Stated exercise —
Reproduce the items starting at the line containing "The height and width of the screenshot is (896, 1371)." and ending with the final item, requests included, with every coordinate in the answers shifted up by 83. Provide those lines alone.
---
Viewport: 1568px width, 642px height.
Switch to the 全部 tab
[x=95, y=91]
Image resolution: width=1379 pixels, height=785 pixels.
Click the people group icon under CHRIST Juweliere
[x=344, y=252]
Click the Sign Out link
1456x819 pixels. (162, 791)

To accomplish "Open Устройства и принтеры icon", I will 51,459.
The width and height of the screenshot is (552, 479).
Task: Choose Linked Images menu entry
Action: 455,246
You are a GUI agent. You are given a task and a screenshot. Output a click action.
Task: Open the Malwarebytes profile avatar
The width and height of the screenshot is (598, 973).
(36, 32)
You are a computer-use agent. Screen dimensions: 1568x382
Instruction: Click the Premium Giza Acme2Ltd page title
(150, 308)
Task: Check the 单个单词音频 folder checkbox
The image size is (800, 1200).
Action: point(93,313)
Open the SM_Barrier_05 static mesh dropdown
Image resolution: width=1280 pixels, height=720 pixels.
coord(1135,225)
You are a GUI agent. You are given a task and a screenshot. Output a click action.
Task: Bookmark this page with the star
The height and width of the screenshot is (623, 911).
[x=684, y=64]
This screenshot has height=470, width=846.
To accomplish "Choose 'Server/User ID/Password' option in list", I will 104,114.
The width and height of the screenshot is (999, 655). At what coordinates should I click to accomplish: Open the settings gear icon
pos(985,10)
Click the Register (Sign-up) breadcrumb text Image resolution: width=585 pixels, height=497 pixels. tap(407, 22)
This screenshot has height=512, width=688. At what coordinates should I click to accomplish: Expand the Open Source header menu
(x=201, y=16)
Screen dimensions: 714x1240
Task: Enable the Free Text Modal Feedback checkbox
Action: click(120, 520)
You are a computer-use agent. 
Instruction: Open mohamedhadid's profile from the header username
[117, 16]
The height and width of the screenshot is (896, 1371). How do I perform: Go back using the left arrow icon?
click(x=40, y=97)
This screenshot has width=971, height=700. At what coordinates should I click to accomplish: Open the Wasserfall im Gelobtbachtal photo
---
Answer below —
The height and width of the screenshot is (896, 1371). How do I perform: Go back using the left arrow icon?
click(x=123, y=180)
This screenshot has width=971, height=700. At what coordinates should I click to accomplish: Open the Wasserfall im Gelobtbachtal photo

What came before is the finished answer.